**HOW TO COMPLETE THIS TASK:**
List each line of the data that holds the string "will".

**DATA TO EXAMINE:**

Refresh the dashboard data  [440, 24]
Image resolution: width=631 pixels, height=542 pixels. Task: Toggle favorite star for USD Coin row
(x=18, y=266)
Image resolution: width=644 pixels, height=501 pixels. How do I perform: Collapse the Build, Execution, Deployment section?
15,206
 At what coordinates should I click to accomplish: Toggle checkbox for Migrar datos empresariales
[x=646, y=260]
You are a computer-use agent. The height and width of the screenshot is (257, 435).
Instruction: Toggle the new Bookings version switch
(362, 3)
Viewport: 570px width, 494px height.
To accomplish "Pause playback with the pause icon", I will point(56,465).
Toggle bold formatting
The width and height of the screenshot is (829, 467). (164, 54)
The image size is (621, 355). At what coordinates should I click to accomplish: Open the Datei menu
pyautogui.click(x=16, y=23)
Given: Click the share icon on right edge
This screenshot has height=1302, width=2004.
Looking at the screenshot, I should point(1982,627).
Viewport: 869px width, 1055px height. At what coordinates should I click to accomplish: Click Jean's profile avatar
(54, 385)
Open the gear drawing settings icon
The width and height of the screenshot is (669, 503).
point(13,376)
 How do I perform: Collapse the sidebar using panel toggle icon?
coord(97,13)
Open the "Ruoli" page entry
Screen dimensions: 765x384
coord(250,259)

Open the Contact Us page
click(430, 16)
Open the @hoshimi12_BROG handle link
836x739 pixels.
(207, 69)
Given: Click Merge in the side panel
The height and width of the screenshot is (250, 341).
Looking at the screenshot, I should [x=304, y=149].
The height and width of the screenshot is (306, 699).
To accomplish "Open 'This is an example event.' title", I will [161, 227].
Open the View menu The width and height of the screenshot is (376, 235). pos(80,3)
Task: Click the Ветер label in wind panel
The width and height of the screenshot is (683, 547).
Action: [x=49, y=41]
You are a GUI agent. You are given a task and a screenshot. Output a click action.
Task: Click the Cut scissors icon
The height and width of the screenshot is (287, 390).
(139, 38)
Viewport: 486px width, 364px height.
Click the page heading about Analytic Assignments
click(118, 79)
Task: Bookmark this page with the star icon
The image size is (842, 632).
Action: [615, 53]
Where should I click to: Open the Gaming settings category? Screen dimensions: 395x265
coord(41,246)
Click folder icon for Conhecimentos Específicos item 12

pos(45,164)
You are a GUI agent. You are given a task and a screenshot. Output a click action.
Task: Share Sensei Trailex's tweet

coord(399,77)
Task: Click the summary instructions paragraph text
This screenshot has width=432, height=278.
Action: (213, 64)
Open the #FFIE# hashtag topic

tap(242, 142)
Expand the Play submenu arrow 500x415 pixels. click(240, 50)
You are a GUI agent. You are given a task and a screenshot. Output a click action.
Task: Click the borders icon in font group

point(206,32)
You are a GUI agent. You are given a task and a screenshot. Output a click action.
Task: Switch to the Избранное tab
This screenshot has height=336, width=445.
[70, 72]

**WRITTEN SOLUTION:**
To accomplish "Pause playback with the pause icon", I will point(56,465).
To accomplish "Open 'This is an example event.' title", I will [161, 227].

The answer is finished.